▶ **Task description**:
Please convert every line of the items below into a Markdown table with the columns Row and Line, skipping blank lines.

*** Study material ***

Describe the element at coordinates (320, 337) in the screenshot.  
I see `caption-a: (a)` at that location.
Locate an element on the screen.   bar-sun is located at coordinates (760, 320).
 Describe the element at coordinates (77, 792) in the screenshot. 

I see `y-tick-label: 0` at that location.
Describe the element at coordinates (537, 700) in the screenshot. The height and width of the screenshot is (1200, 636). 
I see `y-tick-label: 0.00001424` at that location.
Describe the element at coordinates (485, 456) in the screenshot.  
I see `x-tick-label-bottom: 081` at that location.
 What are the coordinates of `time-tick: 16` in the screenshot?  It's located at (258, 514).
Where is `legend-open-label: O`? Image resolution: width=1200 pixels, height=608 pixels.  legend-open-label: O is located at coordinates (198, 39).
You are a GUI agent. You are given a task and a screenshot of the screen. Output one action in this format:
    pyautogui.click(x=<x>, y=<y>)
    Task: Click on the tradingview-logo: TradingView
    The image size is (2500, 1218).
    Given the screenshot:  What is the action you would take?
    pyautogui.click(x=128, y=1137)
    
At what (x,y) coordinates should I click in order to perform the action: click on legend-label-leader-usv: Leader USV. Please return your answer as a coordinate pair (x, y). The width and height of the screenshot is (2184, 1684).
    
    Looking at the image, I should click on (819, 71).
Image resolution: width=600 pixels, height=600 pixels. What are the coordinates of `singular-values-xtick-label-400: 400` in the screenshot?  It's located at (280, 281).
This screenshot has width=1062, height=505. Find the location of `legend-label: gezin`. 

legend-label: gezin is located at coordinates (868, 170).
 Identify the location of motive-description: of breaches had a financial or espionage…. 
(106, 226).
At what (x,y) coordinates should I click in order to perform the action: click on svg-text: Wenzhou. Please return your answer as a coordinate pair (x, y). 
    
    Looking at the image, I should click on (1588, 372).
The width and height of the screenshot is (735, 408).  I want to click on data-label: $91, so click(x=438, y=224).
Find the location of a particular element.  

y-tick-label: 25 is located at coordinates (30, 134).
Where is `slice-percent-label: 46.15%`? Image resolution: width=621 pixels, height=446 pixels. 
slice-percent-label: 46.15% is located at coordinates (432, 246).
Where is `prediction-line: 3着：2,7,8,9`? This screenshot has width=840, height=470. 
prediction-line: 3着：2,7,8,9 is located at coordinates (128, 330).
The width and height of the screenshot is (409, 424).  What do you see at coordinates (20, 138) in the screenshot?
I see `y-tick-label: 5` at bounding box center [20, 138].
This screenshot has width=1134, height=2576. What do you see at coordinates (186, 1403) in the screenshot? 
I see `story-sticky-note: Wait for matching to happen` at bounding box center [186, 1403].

*** End of Study material ***

▶ **Written reply**:
| Row | Line |
|---|---|
| 1 | Describe the element at coordinates (320, 337) in the screenshot.   |
| 2 | I see `caption-a: (a)` at that location. |
| 3 | Locate an element on the screen.   bar-sun is located at coordinates (760, 320). |
| 4 |  Describe the element at coordinates (77, 792) in the screenshot.  |
| 5 | I see `y-tick-label: 0` at that location. |
| 6 | Describe the element at coordinates (537, 700) in the screenshot. The height and width of the screenshot is (1200, 636).  |
| 7 | I see `y-tick-label: 0.00001424` at that location. |
| 8 | Describe the element at coordinates (485, 456) in the screenshot.   |
| 9 | I see `x-tick-label-bottom: 081` at that location. |
| 10 |  What are the coordinates of `time-tick: 16` in the screenshot?  It's located at (258, 514). |
| 11 | Where is `legend-open-label: O`? Image resolution: width=1200 pixels, height=608 pixels.  legend-open-label: O is located at coordinates (198, 39). |
| 12 | You are a GUI agent. You are given a task and a screenshot of the screen. Output one action in this format: |
| 13 |     pyautogui.click(x=<x>, y=<y>) |
| 14 |     Task: Click on the tradingview-logo: TradingView |
| 15 |     The image size is (2500, 1218). |
| 16 |     Given the screenshot:  What is the action you would take? |
| 17 |     pyautogui.click(x=128, y=1137) |
| 18 | At what (x,y) coordinates should I click in order to perform the action: click on legend-label-leader-usv: Leader USV. Please return your answer as a coordinate pair (x, y). The width and height of the screenshot is (2184, 1684). |
| 19 |     Looking at the image, I should click on (819, 71). |
| 20 | Image resolution: width=600 pixels, height=600 pixels. What are the coordinates of `singular-values-xtick-label-400: 400` in the screenshot?  It's located at (280, 281). |
| 21 | This screenshot has width=1062, height=505. Find the location of `legend-label: gezin`.  |
| 22 | legend-label: gezin is located at coordinates (868, 170). |
| 23 |  Identify the location of motive-description: of breaches had a financial or espionage….  |
| 24 | (106, 226). |
| 25 | At what (x,y) coordinates should I click in order to perform the action: click on svg-text: Wenzhou. Please return your answer as a coordinate pair (x, y).  |
| 26 |     Looking at the image, I should click on (1588, 372). |
| 27 | The width and height of the screenshot is (735, 408).  I want to click on data-label: $91, so click(x=438, y=224). |
| 28 | Find the location of a particular element.   |
| 29 | y-tick-label: 25 is located at coordinates (30, 134). |
| 30 | Where is `slice-percent-label: 46.15%`? Image resolution: width=621 pixels, height=446 pixels.  |
| 31 | slice-percent-label: 46.15% is located at coordinates (432, 246). |
| 32 | Where is `prediction-line: 3着：2,7,8,9`? This screenshot has width=840, height=470.  |
| 33 | prediction-line: 3着：2,7,8,9 is located at coordinates (128, 330). |
| 34 | The width and height of the screenshot is (409, 424).  What do you see at coordinates (20, 138) in the screenshot? |
| 35 | I see `y-tick-label: 5` at bounding box center [20, 138]. |
| 36 | This screenshot has width=1134, height=2576. What do you see at coordinates (186, 1403) in the screenshot?  |
| 37 | I see `story-sticky-note: Wait for matching to happen` at bounding box center [186, 1403]. |